= What the task requires =
From the report below on the Zionsville Safety Board meeting, copy the part that opens with the words containing "The board requested" and closes with "session (vote 5–0).", changing nothing.

At a Town of Zionsville Safety Board meeting, Chief Van Gorder told board members the town council had "approved to hire 3 new firefighters for calendar year '26," and that the department was also managing recent vacancies from a retirement and a job-separation for disability.
Deputy Chief of Operations Aaron Gibbons gave a detailed operational update, describing a rolling 21‑day staffing sheet and a pattern of yellow (daily shortfalls) and red (mandatory shift coverage) days. Gibbons said three firefighters are currently injured — two of those requiring surgeries with expected recoveries of about four to six months — and that the department does not expect the new hires to materially ease daily shortages until recruits complete training. "We won't see the staffing help until July," he said.
Gibbons described their recruitment pipeline and contingency steps: the department certified a hiring list from about "350 candidates," extended five conditional job offers and placed additional candidates on hold so medical and psychological testing (about $3,500 per candidate) can be completed quickly. He warned that candidates are on multiple hiring lists and could accept other offers if onboarding is delayed.
Board members asked about borrowing staff from neighboring departments or hiring part‑time personnel. Chiefs said bringing in part‑time staff is constrained by employer responsibilities — providing turnout gear, medical clearances and training — and would require additional Council appropriations; union representatives have expressed reservations about part‑time staffing as an emergency measure.
The chiefs noted two recruits currently in an academy are scheduled to graduate Dec. 5 and will require transition time before full shift integration, and that a larger improvement in daily staffing is anticipated after a planned recruit class in mid‑2026 completes training in July. The transcript includes both a statement that conditional offers and other measures would yield five immediate openings being filled and, elsewhere in the meeting, a remark that daily staffing still leaves the department "6 firefighters short"; both figures were reported by fire‑department speakers during the meeting and reflect different ways the department described its staffing gap.
The board requested a clearer, itemized breakdown of calls for service and response‑type counts at the next meeting to better understand operational demand and to inform future hiring and budgeting decisions.
The meeting record shows the board approved the meeting minutes at the start of the session (vote 5–0).

= Extracted entries =
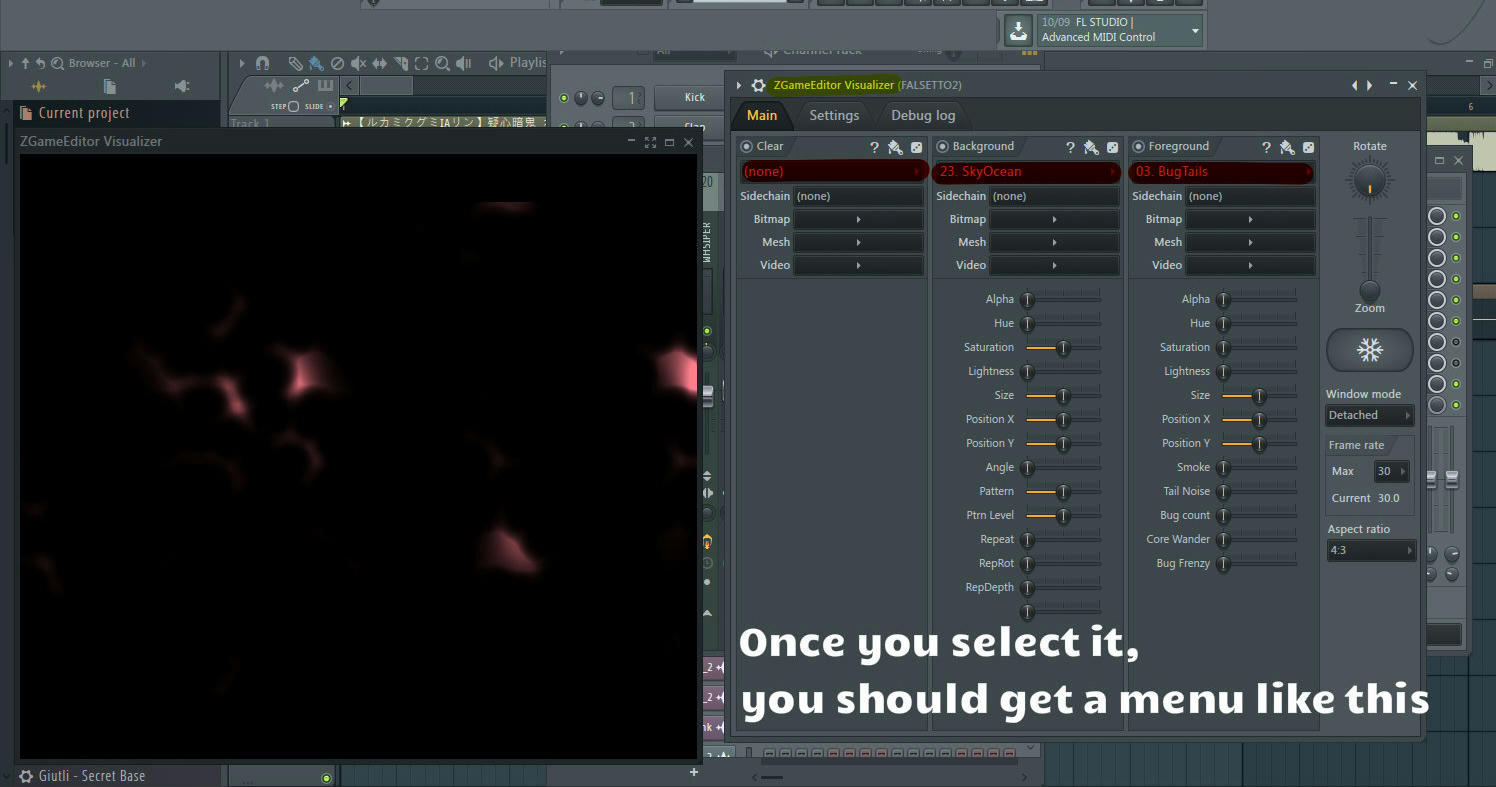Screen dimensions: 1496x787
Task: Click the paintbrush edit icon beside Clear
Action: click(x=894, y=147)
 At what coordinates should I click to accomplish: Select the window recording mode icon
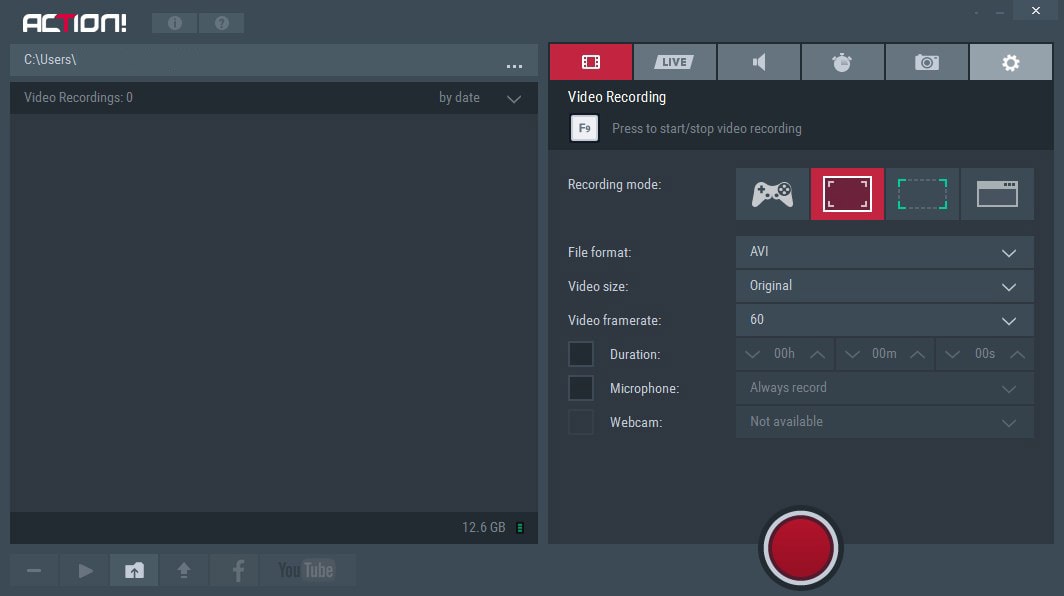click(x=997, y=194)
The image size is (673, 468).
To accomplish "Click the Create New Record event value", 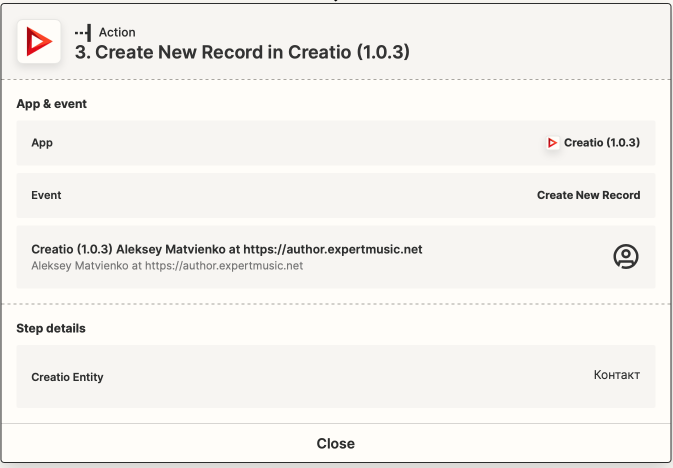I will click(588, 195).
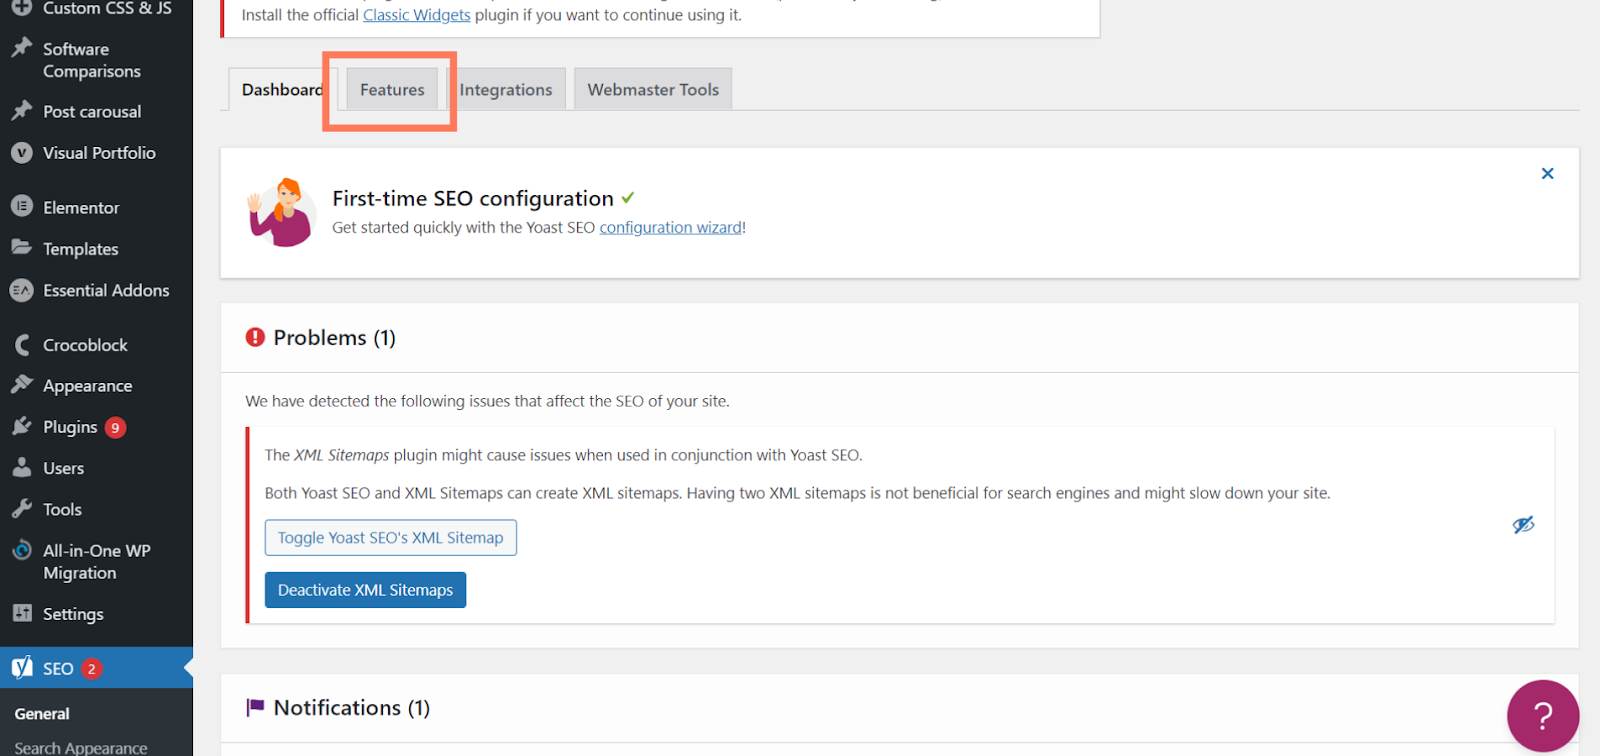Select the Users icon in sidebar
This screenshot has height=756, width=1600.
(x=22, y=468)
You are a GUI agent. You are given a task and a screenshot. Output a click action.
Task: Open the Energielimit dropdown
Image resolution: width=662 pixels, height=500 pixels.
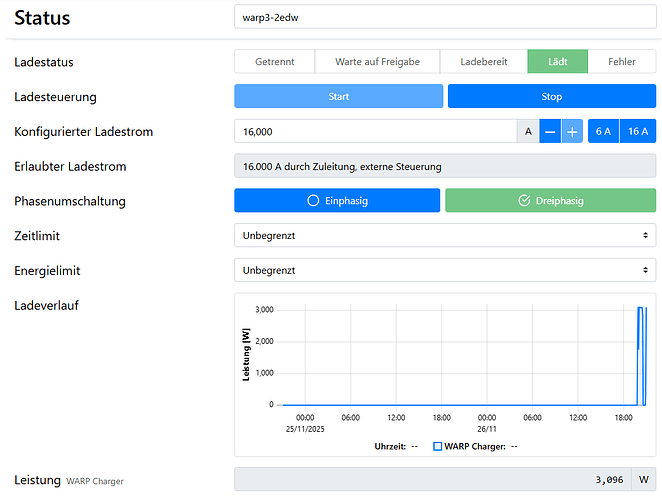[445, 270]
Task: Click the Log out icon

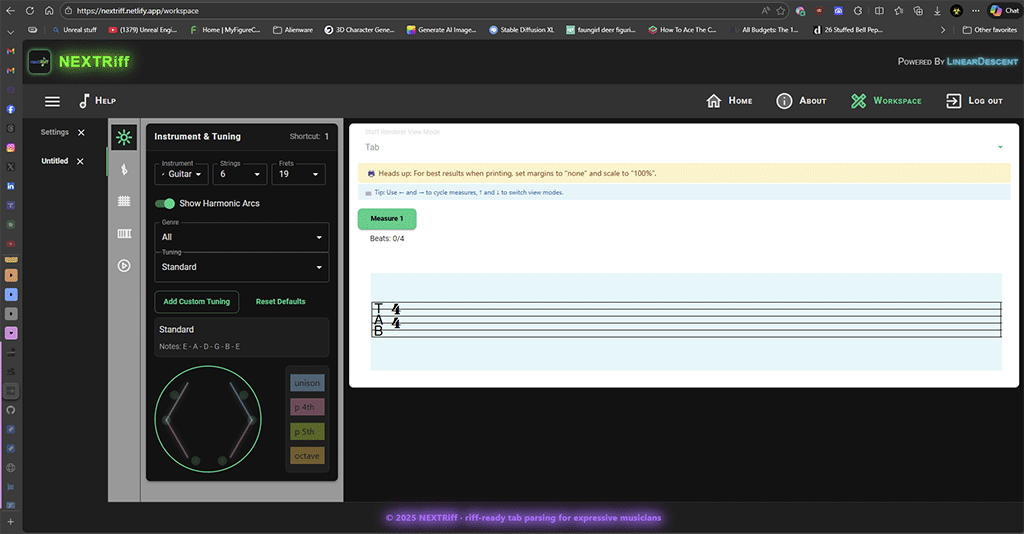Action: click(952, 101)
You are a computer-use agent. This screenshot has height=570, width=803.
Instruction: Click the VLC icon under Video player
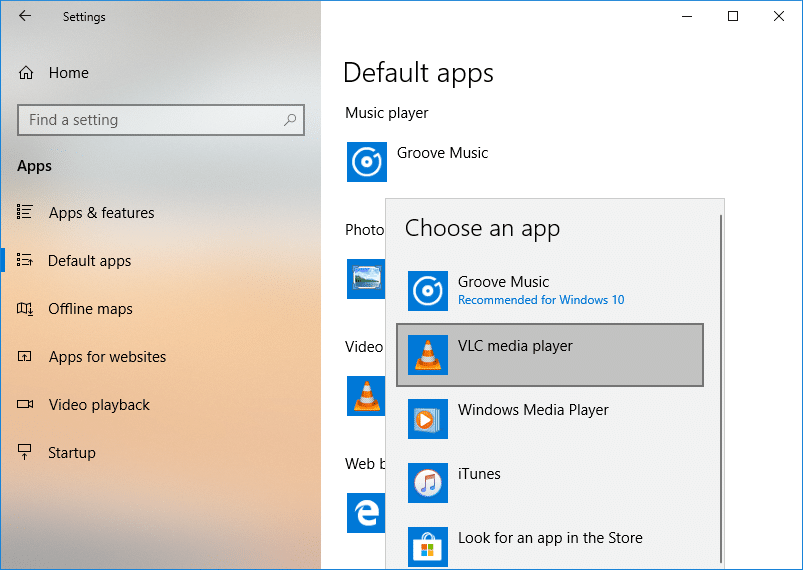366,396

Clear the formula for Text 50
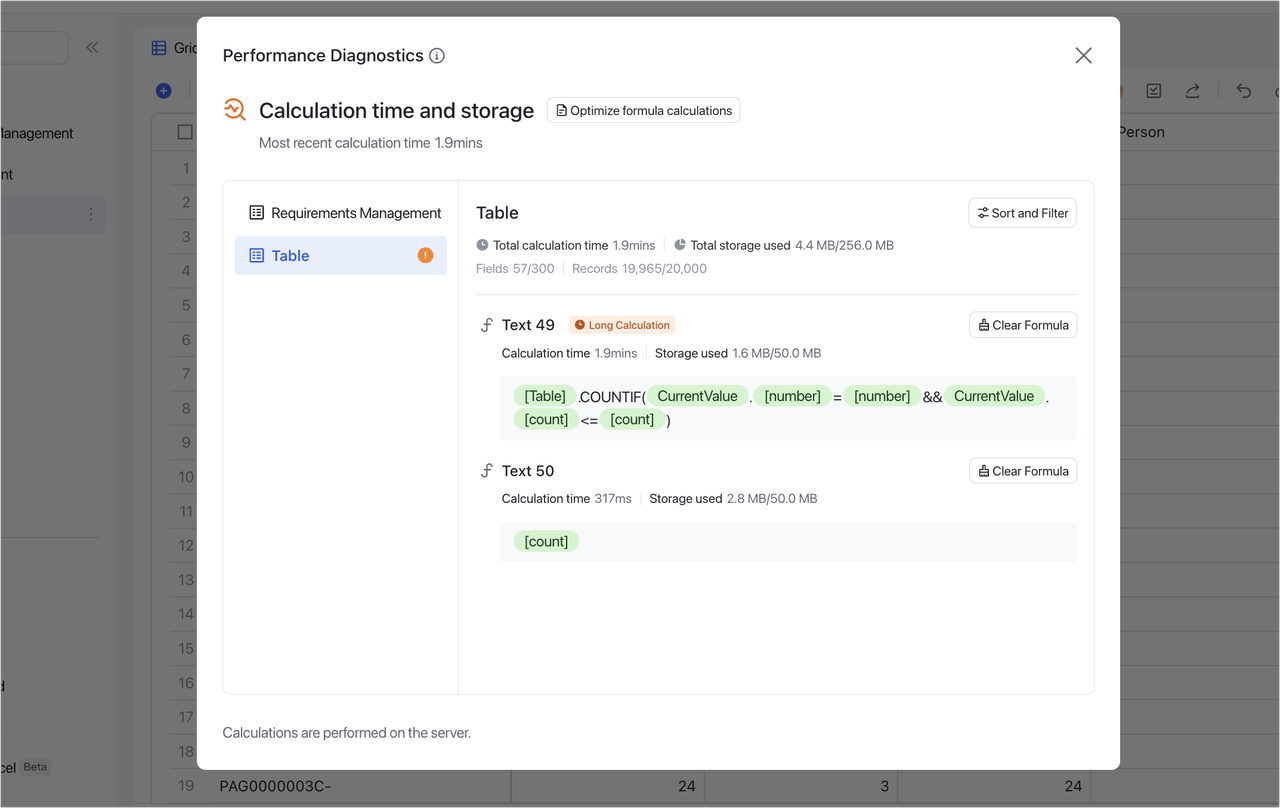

= Solution for this problem =
The board requested a clearer, itemized breakdown of calls for service and response‑type counts at the next meeting to better understand operational demand and to inform future hiring and budgeting decisions.
The meeting record shows the board approved the meeting minutes at the start of the session (vote 5–0).